RRD Name	This field defines the absolute pathname of the RRD file that stores accumulated performance data, for each host-service that matches this entry. The following macros may be used as part of the path or filename, to make the RRD file unique to the host-service: $HOST$ Name of the host whose service output is being handled by the performance-data processor. $SERVICE$ Name of the service whose output is being handled by the performance-data processor. For example, the following string will create an RRD with the Host and Service name in the RRD file: `/usr/local/groundwork/rrd/$HOST$_$SERVICE$.rrd` The performance-data processor will automatically make certain adjustments to substituted values in order to guarantee that a valid filename is produced, so the final result might be slightly different from what you specify here.
RRD Create Command	Enter this command to define the RRD creation string. The command is used to create a new RRD file if performance data comes in for a host-service for which an RRD file does not already exist. You can reference the RRDtool documentation for RRD file creation options. The following macros may be used: $RRDTOOL$ RRDtool program, including file location. $RRDNAME$ Name of the RRD file, as defined in this configuration tool. Example of an RRD Create Command $RRDTOOL$ create $RRDNAME$ --step 300 --start n-1yr DS:number:GAUGE:900:U:U RRA:AVERAGE:0.5:1:2880 RRA:AVERAGE:0.5:5:4032 RRA:AVERAGE:0.5:15:5760 RRA:AVERAGE:0.5:60:8640
RRD Update Command	Enter this command to define the RRD update string. The RRD Update Command is used to insert a new set of performance-data values into the RRD file. The command must include an associated timestamp used to position the new data in the RRD file. In each update, the timestamp value must always be larger than the timestamp given in any previous update, or an error will result. Such errors can therefore occur if a performance-data file is reprocessed, but in that case they can be ignored. See the RRDtool documentation for RRD file update options. In addition to the macros mentioned in the help messages for earlier items, the following macro may be used: $LASTCHECK$ Service-check time that the plugin executed, in UTC format (whole seconds since the system time epoch). Example of an RRD Update Command This example updates the RRD file with the first value from the performance data string or status text parse: `$RRDTOOL$ update $RRDNAME$ $LASTCHECK$:$VALUE1$ 2>&1`
Custom RRDtool Graph Command	This command defines how the graph for this service is drawn in the Status viewer. If no graph command is specified here, the graph command defined for the DEFAULT service will be used instead. This setting also affects graphing in the Reports > Performance View application. There are three host-view options in that application, namely "Expanded", "Consolidated by host", and "Consolidated". The Custom RRDtool Graph Command you specify here only affects the appearance of the RRD graph when using the Expanded view. To change the appearance of the graph, see the full documentation available through the Help button on this page, under "Custom RRDtool Graph Command".
Enable	The Enable option, if checked, enables this performance-config entry. If disabled (unchecked), RRD creation and updating will not be executed for this entry.

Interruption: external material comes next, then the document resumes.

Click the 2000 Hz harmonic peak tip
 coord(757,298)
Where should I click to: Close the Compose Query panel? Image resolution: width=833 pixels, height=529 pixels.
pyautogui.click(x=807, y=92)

Figure: Creating Performance Graphs

2.2 Customizing RRDtool Graph Command

To change the appearance of the graph, paste in a command that produces a graph from the command line to the Custom RRD Graph Command field. Any valid command will work, and any rrd accessible will produce a graph, even for an unrelated rrd. However, this is probably not what is desired, so substitution of certain strings is used to produce the desired effect. This process is triggered if the command inserted contains the string: "rrdtool graph"

Substitutions:

rrd_source is replaced by the rrd selected by the cgi for the host and service
ds_source_0 is replaced by the first DS
ds_source_N is replaced by the Nth DS in the RRD, where N is an integer

This allows a fair amount of flexibility in specifying what is to be graphed and how.

But there is more; if you place a $LISTSTART$ $LISTEND$ pair in the rrdtool graph command the following values will be substituted:

$DEFLABEL#$ will become the RRD:DS string, repeated in the supplied context as many times as there are DS in the RRD,
$CDEFLABEL#$ will be a short string, to be used to serialize the CDEFS. The strings are taken from the sequence a, b, c, ..., z, aa, ab, ac, ..., az, ba, bb, bc, ..., and so forth.
$DSLABEL#$ will be the DS name, repeated in context as above.
$COLORLABEL#$ will be a color selected from the @colors array, the same one used to select colors in the default graphs. Use it if you don't know (or don't care) what colors get shown.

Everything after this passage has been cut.